Il Jason Bourne degli anni 2000 ha, apparentemente, poco a che spartire con quello delle origini. Il film The Bourne Identity (2002) diretto da Doug Liman e sceneggiato da Tony Gilroy (grande fan del lavoro letterario di Robert Ludlum) e William Blake Herron deve tener conto di una serie di mutamenti avvenuti non solo nella società ma anche nel cinema d’azione.

Dal romanzo Un nome senza volto e dalla sua riduzione televisiva degli anni ’80, Identità bruciata, è veramente trascorso molto tempo. La Guerra fredda è finita, il terrorismo inteso com’era negli anni di piombo è un ricordo e la stessa leggenda di Carlos è sfumata con la cattura del “vero” terrorista e la rivelazione di quanto poco ci fosse di “superoistico” nel personaggio. Non solo. Se, grazie al cinema di Hong Kong in tutti gli anni ’90 l’azione ha acquisito ritmi e modalità più spettacolari, tagli frenetici, ispirazioni da videoclip musicale, questo filone cinematografico si è sempre più avviato a essere uno spettacolo per adolescenti. In pratica per un pubblico “altro” da quello che seguiva e continua a seguire i romanzi di Ludlum (originali e apocrifi).
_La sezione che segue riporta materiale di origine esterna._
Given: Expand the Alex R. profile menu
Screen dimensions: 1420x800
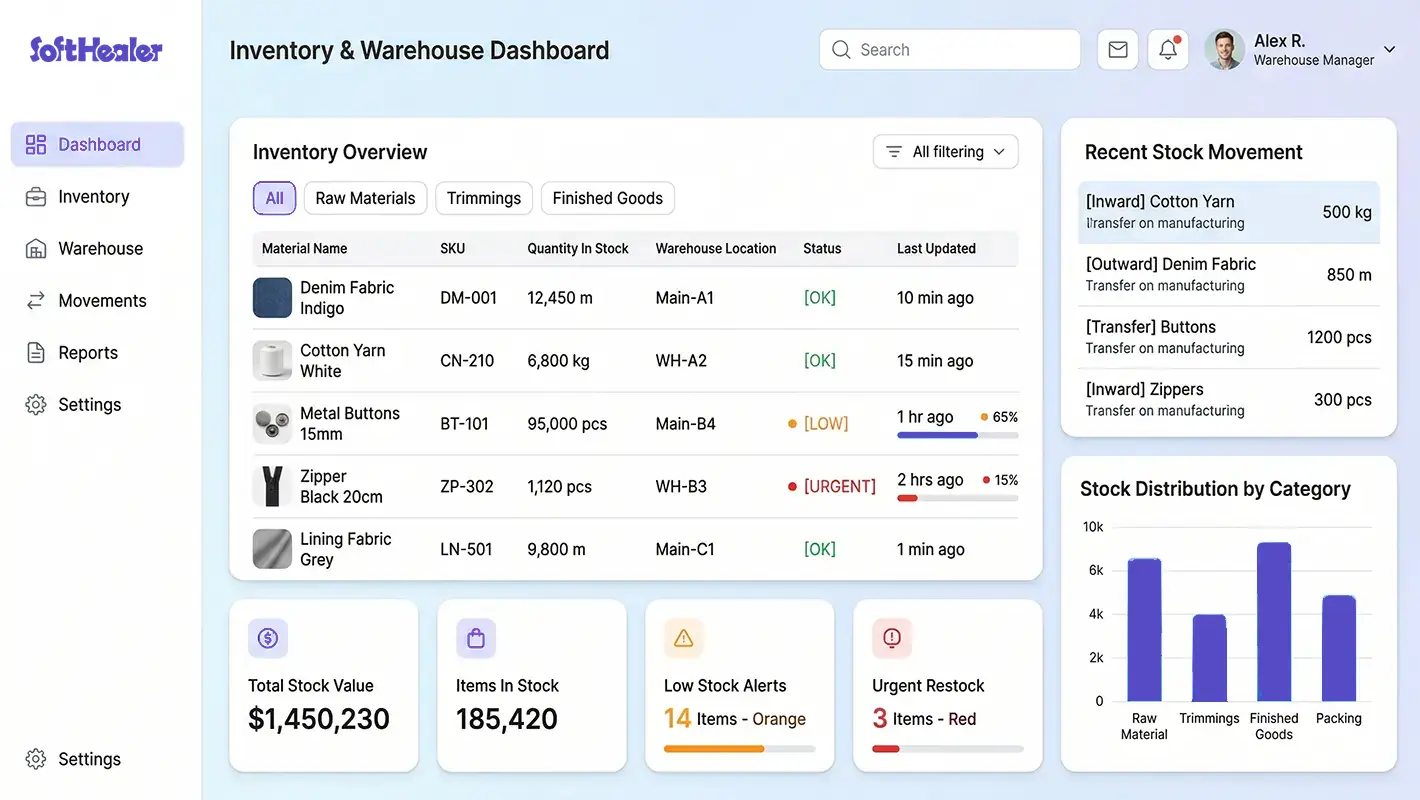Looking at the screenshot, I should 1389,49.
Poi, improvvisamente la correttezza politica che si concretizzava in film “baraccone” tutti battute, effetti speciali ma privi di una reale drammaticità per non parlare di violenza vera, è esplosa. L’11 settembre ha cambiato la concezione del thriller spionistico cinematografico ribaltando la situazione. Se è vero che per questo genere di pellicola il pubblico di riferimento restano i giovani e i loro gusti (da qui la necessità di scegliere visi che rispecchino la platea, almeno idealmente) l’America si toglie i guanti.